Também existe a possibilidade de buscar a via judicial, dependendo da situação. Na Justiça, normalmente é realizada uma perícia por profissional nomeado pelo juiz, diferente da perícia administrativa do INSS. Essa alternativa pode ser relevante quando a prova médica é consistente, o recurso foi negado ou a demora administrativa coloca a subsistência da família em risco. A escolha entre insistir administrativamente ou tomar outra medida depende dos documentos, dos prazos, do histórico contributivo e da urgência do caso.

Documentos que podem fortalecer a contestação

O recurso é tão forte quanto as provas apresentadas. Documentos antigos, genéricos ou sem indicação das limitações podem não ser suficientes. O ideal é reunir material atual e coerente com a realidade do segurado.

Entre os documentos que costumam ajudar estão relatórios do médico assistente, exames de imagem e laboratoriais, receitas, prontuários, comprovantes de tratamentos, atestados e comprovantes de internação ou cirurgia. Relatórios de fisioterapia, terapia ocupacional e acompanhamento psicológico ou psiquiátrico também podem ser relevantes quando descrevem a repercussão da doença na rotina e no trabalho.

O relatório médico merece atenção especial. Ele deve, sempre que possível, informar o diagnóstico, o código da doença quando aplicável, a data de início dos sintomas, os tratamentos indicados, o prognóstico e, principalmente, as restrições funcionais. Frases genéricas como “paciente em tratamento” têm pouco poder de esclarecimento. Já uma descrição objetiva das limitações ajuda a demonstrar por que a pessoa não consegue exercer sua atividade.

Documentos profissionais também fazem diferença. Carteira de trabalho, contratos, descrição da função, comprovantes de atividade como autônomo e declarações sobre as exigências do serviço ajudam a ligar a doença à incapacidade laboral. Para um motorista, por exemplo, dor intensa, uso de medicamentos que causam sonolência ou limitação de mobilidade podem afetar diretamente a segurança ao volante.

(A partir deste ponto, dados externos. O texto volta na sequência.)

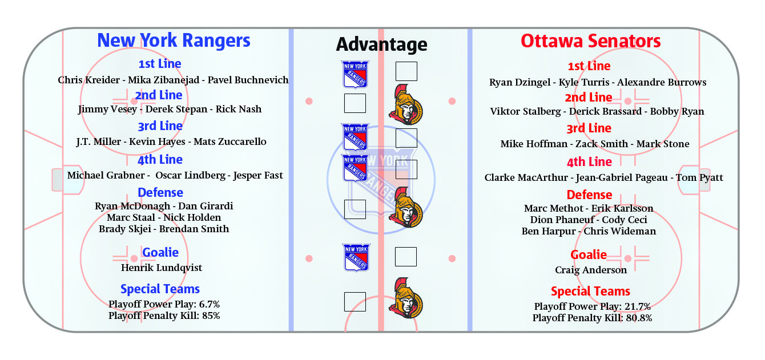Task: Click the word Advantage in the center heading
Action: click(x=381, y=45)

Erros que colocam o direito em risco

Um erro comum é recorrer apenas com os mesmos documentos que já foram entregues, sem explicar por que a conclusão do perito está equivocada. Outro é apresentar exames sem relatório médico que traduza o resultado para a capacidade de trabalho. Uma ressonância mostra uma alteração, mas não explica sozinha se aquela alteração impede a atividade profissional.

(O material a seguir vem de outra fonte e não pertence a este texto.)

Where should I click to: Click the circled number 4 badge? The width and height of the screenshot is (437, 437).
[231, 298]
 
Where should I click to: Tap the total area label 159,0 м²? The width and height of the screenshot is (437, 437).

Também é arriscado deixar o prazo vencer por acreditar que será possível fazer um novo pedido a qualquer momento. Um novo requerimento pode ser necessário em algumas circunstâncias, mas não substitui automaticamente a defesa contra uma negativa anterior. Além disso, a perda do prazo pode dificultar a discussão sobre períodos anteriores e valores que poderiam ser devidos.

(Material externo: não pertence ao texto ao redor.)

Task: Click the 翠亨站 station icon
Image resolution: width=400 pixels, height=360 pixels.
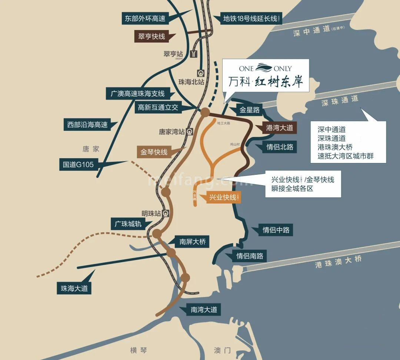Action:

Informações contraditórias devem ser evitadas. Se os documentos apontam incapacidade total e o segurado declara que trabalha normalmente em atividade incompatível, o INSS pode questionar a situação. Isso não significa que toda atividade elimine o direito – há pessoas que tentam trabalhar mesmo doentes por necessidade – mas a explicação deve ser verdadeira, clara e acompanhada de provas.

Quando procurar orientação para recorrer da perícia negada INSS

Vale buscar análise especializada quando há doença grave, afastamentos repetidos, acidente de trabalho, negativa por falta de contribuições, dúvidas sobre a qualidade de segurado ou necessidade de recorrer dentro de poucos dias. Casos de transtornos psiquiátricos, dores crônicas, doenças ortopédicas, câncer, sequelas de acidente e incapacidade de trabalhadores informais exigem atenção ainda maior, porque a documentação precisa retratar a realidade de cada pessoa.

Uma orientação cuidadosa ajuda a identificar o motivo real do indeferimento, conferir datas e contribuições, organizar os arquivos médicos e definir a medida mais adequada. A GC Assessoria Documental atua justamente para transformar esse processo confuso em passos objetivos, com análise inicial do caso e atenção aos documentos que podem proteger o seu direito.

Não trate uma perícia negada como uma resposta definitiva sem antes conferir a decisão, os prazos e as provas disponíveis. Quando a incapacidade é real e bem demonstrada, recorrer com organização e rapidez pode ser o caminho para preservar a renda e a dignidade de quem precisa do benefício.